En el judaísmo y el Islam esta dificultad es superada por el cumplimiento de su ley, de sus normas Son formas de creer que establecen una gran reglamentación de la vida. Son religiones textuales, de libro. Su gran riesgo, sobre el que ya vino a advertir Jesucristo, es que la norma acabe ocultando a Dios, y lo que es solo el camino se convierte en fin. La Yihad de muerte es una manifestación de este gran error.

El cristianismo no es el seguimiento de un texto, de una ley pormenorizada, sino de una persona, Jesucristo, de sus actos y de sus palabras, y para ello, eso si es necesario conocer los evangelios, los textos que lo narran.
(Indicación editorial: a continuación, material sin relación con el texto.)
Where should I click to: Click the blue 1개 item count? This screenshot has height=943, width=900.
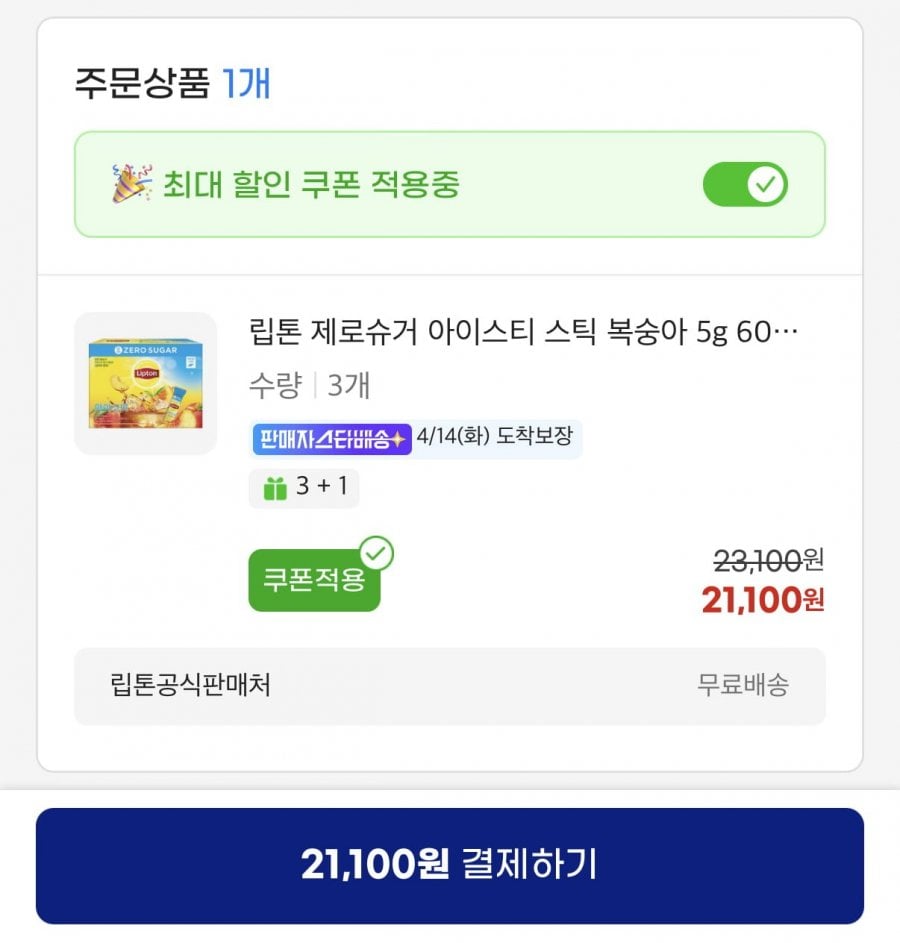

Hay en esto una transformación profunda: Jesucristo, Dios, es a la vez el camino, y el fin, el Alfa y el Omega. Pero esto no significa que vivamos libres de la tentación del error. El nuestro no es tanto que la norma substituya a Dios, y esto es el fundamentalismo, como incurrir en el subjetivismo, en construirse la persona de Jesús de acuerdo con los propios intereses. Este proceso es el que ha destruido la fe en Europa. La corrección solo es posible recordando la evidencia solo hay un Jesús real, y no tantos como personas que dicen seguirle. El Jesús real es el de la compasión, la acogida, y el amor, hasta el sacrificio extremo, radical, pero también es aquel que después de perdonar advierte “ves y no peques más”, el que afirma mi yugo es suave y mi carga ligera, pero que no dice, “ven que no te impongo ni yugo ni carga”. El que advierte “Quien me niegue delante de los hombres, será negado ante los ángeles de Dios”

Seguir a Jesucristo con plenitud solo es posible en el marco de referencia que establece la Enseñanza de su Iglesia, y su Tradición, porque este es el fin por el que fue instituida, de ahí que el subjetivismo destruye a la Iglesia, porque niega la razón de su existencia. La trivializa, y reduce a un grupo humano como cualquier otro

Vivir colectivamente de acuerdo con sus enseñanzas, y su Tradición, no es fosilizarse, porque como en toda tradición viva, esta se renueva constantemente a través de dos procesos, el de la competencia con otras tradiciones rivales, y el del dialogo interno. Ambos fijados de acuerdo con un solo criterio: no alterar los acuerdos fundamentales, que constituyen su naturaleza. Nuestro Credo.